> **Your assignment**: The data below should be duplicated in full, unchanged.

> **Saved data entries**:

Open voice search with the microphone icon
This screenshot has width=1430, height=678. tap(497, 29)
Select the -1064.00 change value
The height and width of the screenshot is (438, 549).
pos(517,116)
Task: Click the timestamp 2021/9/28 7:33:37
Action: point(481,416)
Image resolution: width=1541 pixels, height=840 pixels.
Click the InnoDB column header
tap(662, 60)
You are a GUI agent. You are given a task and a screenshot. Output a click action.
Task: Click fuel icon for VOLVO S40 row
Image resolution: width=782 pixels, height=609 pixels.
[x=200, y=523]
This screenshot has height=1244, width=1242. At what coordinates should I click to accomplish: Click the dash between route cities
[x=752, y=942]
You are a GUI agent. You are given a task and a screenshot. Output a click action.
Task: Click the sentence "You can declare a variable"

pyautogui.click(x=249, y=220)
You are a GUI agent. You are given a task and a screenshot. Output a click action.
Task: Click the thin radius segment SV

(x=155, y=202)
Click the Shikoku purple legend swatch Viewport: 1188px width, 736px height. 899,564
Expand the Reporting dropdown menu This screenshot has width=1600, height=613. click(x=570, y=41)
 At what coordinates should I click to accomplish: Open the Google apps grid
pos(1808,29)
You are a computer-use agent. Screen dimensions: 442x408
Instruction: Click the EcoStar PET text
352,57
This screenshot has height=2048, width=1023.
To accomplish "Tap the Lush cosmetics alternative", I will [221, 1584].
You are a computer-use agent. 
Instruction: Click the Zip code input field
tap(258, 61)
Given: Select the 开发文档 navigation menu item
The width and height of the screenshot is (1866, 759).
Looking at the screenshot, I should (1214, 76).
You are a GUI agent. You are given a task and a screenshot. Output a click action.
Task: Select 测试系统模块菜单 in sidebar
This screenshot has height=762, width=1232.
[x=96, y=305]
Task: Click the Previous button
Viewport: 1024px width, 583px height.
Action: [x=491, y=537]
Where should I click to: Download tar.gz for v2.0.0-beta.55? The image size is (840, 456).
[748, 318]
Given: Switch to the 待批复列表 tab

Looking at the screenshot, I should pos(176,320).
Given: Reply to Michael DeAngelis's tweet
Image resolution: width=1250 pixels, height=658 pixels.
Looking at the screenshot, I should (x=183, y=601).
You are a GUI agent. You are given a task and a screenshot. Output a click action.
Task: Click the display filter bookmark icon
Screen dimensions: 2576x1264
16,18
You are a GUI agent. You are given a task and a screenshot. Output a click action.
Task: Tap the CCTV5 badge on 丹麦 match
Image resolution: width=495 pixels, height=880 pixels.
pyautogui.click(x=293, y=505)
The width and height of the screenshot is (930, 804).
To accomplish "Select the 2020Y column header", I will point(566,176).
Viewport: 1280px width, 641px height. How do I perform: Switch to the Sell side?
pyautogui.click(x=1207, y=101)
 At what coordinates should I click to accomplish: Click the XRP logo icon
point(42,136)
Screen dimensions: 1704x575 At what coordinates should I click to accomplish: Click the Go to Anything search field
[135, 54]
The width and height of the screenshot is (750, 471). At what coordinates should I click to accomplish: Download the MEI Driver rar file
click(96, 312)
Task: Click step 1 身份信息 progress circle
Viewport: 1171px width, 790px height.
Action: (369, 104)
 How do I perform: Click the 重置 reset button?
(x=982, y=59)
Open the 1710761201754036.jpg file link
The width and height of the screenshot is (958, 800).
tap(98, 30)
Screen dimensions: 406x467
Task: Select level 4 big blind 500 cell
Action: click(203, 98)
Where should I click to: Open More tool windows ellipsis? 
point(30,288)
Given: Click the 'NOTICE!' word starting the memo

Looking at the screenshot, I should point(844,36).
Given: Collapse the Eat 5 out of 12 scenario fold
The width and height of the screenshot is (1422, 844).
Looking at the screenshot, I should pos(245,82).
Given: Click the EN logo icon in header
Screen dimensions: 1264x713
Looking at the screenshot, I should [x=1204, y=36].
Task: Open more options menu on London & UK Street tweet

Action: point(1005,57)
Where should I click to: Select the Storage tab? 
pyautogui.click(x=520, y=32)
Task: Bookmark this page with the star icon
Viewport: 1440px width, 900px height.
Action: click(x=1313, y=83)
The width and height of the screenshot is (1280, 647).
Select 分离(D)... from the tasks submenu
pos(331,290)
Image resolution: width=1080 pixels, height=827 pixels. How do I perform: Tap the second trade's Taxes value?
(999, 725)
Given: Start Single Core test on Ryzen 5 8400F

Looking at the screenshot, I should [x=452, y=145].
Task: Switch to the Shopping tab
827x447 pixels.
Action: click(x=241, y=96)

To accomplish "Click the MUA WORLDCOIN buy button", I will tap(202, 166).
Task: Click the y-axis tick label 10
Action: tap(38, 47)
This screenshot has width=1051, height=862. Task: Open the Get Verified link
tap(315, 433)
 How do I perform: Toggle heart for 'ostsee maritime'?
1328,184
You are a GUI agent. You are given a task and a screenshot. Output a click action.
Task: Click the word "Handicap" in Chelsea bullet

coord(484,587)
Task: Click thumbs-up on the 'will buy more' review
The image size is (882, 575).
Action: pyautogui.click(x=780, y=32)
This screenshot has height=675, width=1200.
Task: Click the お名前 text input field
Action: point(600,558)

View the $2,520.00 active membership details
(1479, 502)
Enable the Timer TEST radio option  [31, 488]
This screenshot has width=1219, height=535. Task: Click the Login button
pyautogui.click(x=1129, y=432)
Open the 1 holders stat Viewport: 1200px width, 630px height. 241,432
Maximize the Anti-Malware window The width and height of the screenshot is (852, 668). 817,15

> **Answer space**:
Open voice search with the microphone icon
This screenshot has width=1430, height=678. tap(497, 29)
Select the -1064.00 change value
The height and width of the screenshot is (438, 549).
pos(517,116)
Task: Click the timestamp 2021/9/28 7:33:37
Action: point(481,416)
Image resolution: width=1541 pixels, height=840 pixels.
Click the InnoDB column header
tap(662, 60)
You are a GUI agent. You are given a task and a screenshot. Output a click action.
Task: Click fuel icon for VOLVO S40 row
Image resolution: width=782 pixels, height=609 pixels.
[x=200, y=523]
This screenshot has height=1244, width=1242. At what coordinates should I click to accomplish: Click the dash between route cities
[x=752, y=942]
You are a GUI agent. You are given a task and a screenshot. Output a click action.
Task: Click the sentence "You can declare a variable"

pyautogui.click(x=249, y=220)
You are a GUI agent. You are given a task and a screenshot. Output a click action.
Task: Click the thin radius segment SV

(x=155, y=202)
Click the Shikoku purple legend swatch Viewport: 1188px width, 736px height. 899,564
Expand the Reporting dropdown menu This screenshot has width=1600, height=613. click(x=570, y=41)
 At what coordinates should I click to accomplish: Open the Google apps grid
pos(1808,29)
You are a computer-use agent. Screen dimensions: 442x408
Instruction: Click the EcoStar PET text
352,57
This screenshot has height=2048, width=1023.
To accomplish "Tap the Lush cosmetics alternative", I will [221, 1584].
You are a computer-use agent. 
Instruction: Click the Zip code input field
tap(258, 61)
Given: Select the 开发文档 navigation menu item
The width and height of the screenshot is (1866, 759).
Looking at the screenshot, I should (1214, 76).
You are a GUI agent. You are given a task and a screenshot. Output a click action.
Task: Select 测试系统模块菜单 in sidebar
This screenshot has height=762, width=1232.
[x=96, y=305]
Task: Click the Previous button
Viewport: 1024px width, 583px height.
Action: [x=491, y=537]
Where should I click to: Download tar.gz for v2.0.0-beta.55? The image size is (840, 456).
[748, 318]
Given: Switch to the 待批复列表 tab

Looking at the screenshot, I should pos(176,320).
Given: Reply to Michael DeAngelis's tweet
Image resolution: width=1250 pixels, height=658 pixels.
Looking at the screenshot, I should (x=183, y=601).
You are a GUI agent. You are given a task and a screenshot. Output a click action.
Task: Click the display filter bookmark icon
Screen dimensions: 2576x1264
16,18
You are a GUI agent. You are given a task and a screenshot. Output a click action.
Task: Tap the CCTV5 badge on 丹麦 match
Image resolution: width=495 pixels, height=880 pixels.
pyautogui.click(x=293, y=505)
The width and height of the screenshot is (930, 804).
To accomplish "Select the 2020Y column header", I will point(566,176).
Viewport: 1280px width, 641px height. How do I perform: Switch to the Sell side?
pyautogui.click(x=1207, y=101)
 At what coordinates should I click to accomplish: Click the XRP logo icon
point(42,136)
Screen dimensions: 1704x575 At what coordinates should I click to accomplish: Click the Go to Anything search field
[135, 54]
The width and height of the screenshot is (750, 471). At what coordinates should I click to accomplish: Download the MEI Driver rar file
click(96, 312)
Task: Click step 1 身份信息 progress circle
Viewport: 1171px width, 790px height.
Action: (369, 104)
 How do I perform: Click the 重置 reset button?
(x=982, y=59)
Open the 1710761201754036.jpg file link
The width and height of the screenshot is (958, 800).
tap(98, 30)
Screen dimensions: 406x467
Task: Select level 4 big blind 500 cell
Action: click(203, 98)
Where should I click to: Open More tool windows ellipsis? 
point(30,288)
Given: Click the 'NOTICE!' word starting the memo

Looking at the screenshot, I should point(844,36).
Given: Collapse the Eat 5 out of 12 scenario fold
The width and height of the screenshot is (1422, 844).
Looking at the screenshot, I should pos(245,82).
Given: Click the EN logo icon in header
Screen dimensions: 1264x713
Looking at the screenshot, I should [x=1204, y=36].
Task: Open more options menu on London & UK Street tweet

Action: point(1005,57)
Where should I click to: Select the Storage tab? 
pyautogui.click(x=520, y=32)
Task: Bookmark this page with the star icon
Viewport: 1440px width, 900px height.
Action: click(x=1313, y=83)
The width and height of the screenshot is (1280, 647).
Select 分离(D)... from the tasks submenu
pos(331,290)
Image resolution: width=1080 pixels, height=827 pixels. How do I perform: Tap the second trade's Taxes value?
(999, 725)
Given: Start Single Core test on Ryzen 5 8400F

Looking at the screenshot, I should [x=452, y=145].
Task: Switch to the Shopping tab
827x447 pixels.
Action: click(x=241, y=96)

To accomplish "Click the MUA WORLDCOIN buy button", I will tap(202, 166).
Task: Click the y-axis tick label 10
Action: tap(38, 47)
This screenshot has width=1051, height=862. Task: Open the Get Verified link
tap(315, 433)
 How do I perform: Toggle heart for 'ostsee maritime'?
1328,184
You are a GUI agent. You are given a task and a screenshot. Output a click action.
Task: Click the word "Handicap" in Chelsea bullet

coord(484,587)
Task: Click thumbs-up on the 'will buy more' review
The image size is (882, 575).
Action: pyautogui.click(x=780, y=32)
This screenshot has height=675, width=1200.
Task: Click the お名前 text input field
Action: point(600,558)

View the $2,520.00 active membership details
(1479, 502)
Enable the Timer TEST radio option  [31, 488]
This screenshot has width=1219, height=535. Task: Click the Login button
pyautogui.click(x=1129, y=432)
Open the 1 holders stat Viewport: 1200px width, 630px height. 241,432
Maximize the Anti-Malware window The width and height of the screenshot is (852, 668). 817,15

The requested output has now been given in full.